## Written task 1
In the passage on couples and relationships, what fairytale does speaking openly about the reality disabuse us of?
## Written task 2
Resume the essay on coupling and self-worth from the point where it stops, keeping its voice and line of argument.

You might be thinking, “man, that’s bleak,” and yeah, it is. But it seems like all of us are no more than two degrees of separation from these couples. Either we know them directly, or we know people who know people whose relationships look like this.
However, the bleakness comes from more than just acknowledging the reality. The more significant factor, I believe, is that speaking openly about the reality disabuses us of the fairytale that one other person exists to be our North Star. Many people are still all-in on this fairytale and get very touchy when the notion of coupling as an absolute good is questioned in any way.
I have no such touchiness about my beliefs. I know there are very happy, healthy couples out there. I also know that love can be complicated, and that couples that would win the Borrowed Functioning Olympics can still wind up in long, loving relationships. I also know that it gets even more complicated, and that some people have nearly martyred themselves for their relationships because for various reasons their self-worth has become a tangled knot of I’m The One Who Keeps It All From Crashing Down.

## Entries
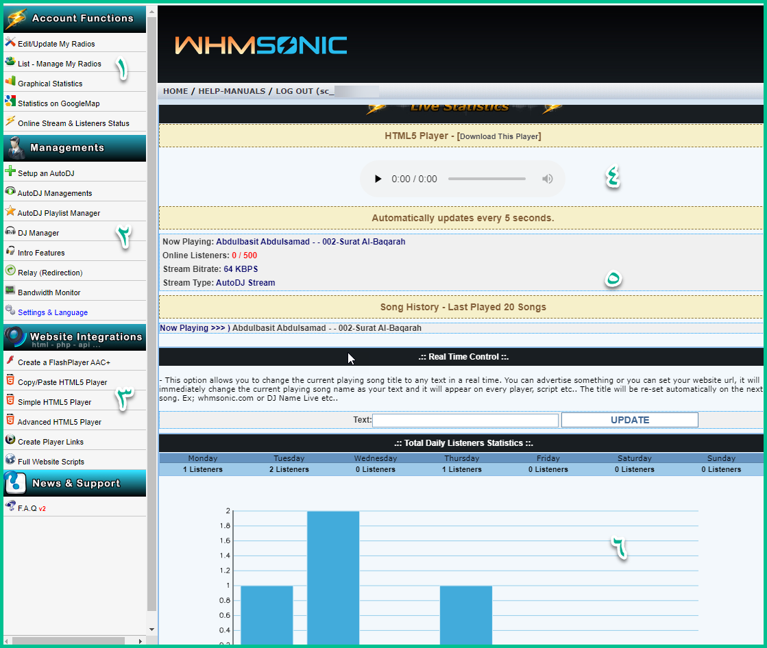Open Settings & Language link
767x648 pixels.
[53, 312]
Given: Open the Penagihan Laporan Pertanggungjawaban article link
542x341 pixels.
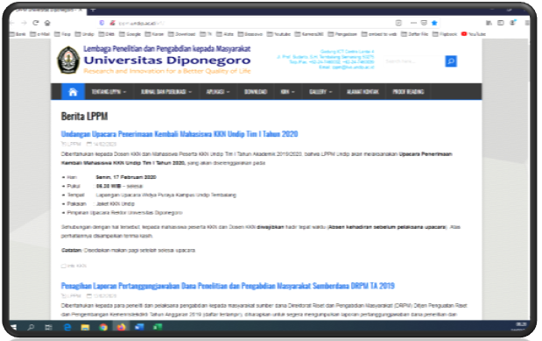Looking at the screenshot, I should [228, 286].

## Answer 1
The fairytale that one other person exists to be our North Star.

## Answer 2
But all that has nothing to do with me. The standards and beliefs of others have nothing to do with me. The imaginations of others have nothing to do with me. Being freed in this way has allowed me to conclude that falling in love means…really, not much of anything.
I don’t doubt I’ll have romantic and sexual feelings for women throughout the rest of my life. When that happens, I also don’t doubt the response of that wisest part of me: “…And?? So, you have some strong feelings. Do they have anything to do with the sprawling empire of a single life you’ve built for yourself and what you want from your future? Are you going to let them blow apart the carefully placed circuit breakers for prudent decision-making you’ve spent years crafting to get where you are today? Please, by all means, make a huge life decision while your brain bounces around at peak irrationality (the wisest part of me is also becoming more of a bitch as it ages.)
Any love I have in my life will not be a product of “falling.” Which, and I can’t let this go, is just a strange turn of phrase to begin with. The only comparable thing I can think of to the abrupt, out-of-left-field nature of “falling in love” is falling into a sinkhole, the kind that happens in Florida now and then and that swallows a road or a couple of houses. Cheers to relationships that don’t begin as synonyms for “sudden, catastrophic earth movement.”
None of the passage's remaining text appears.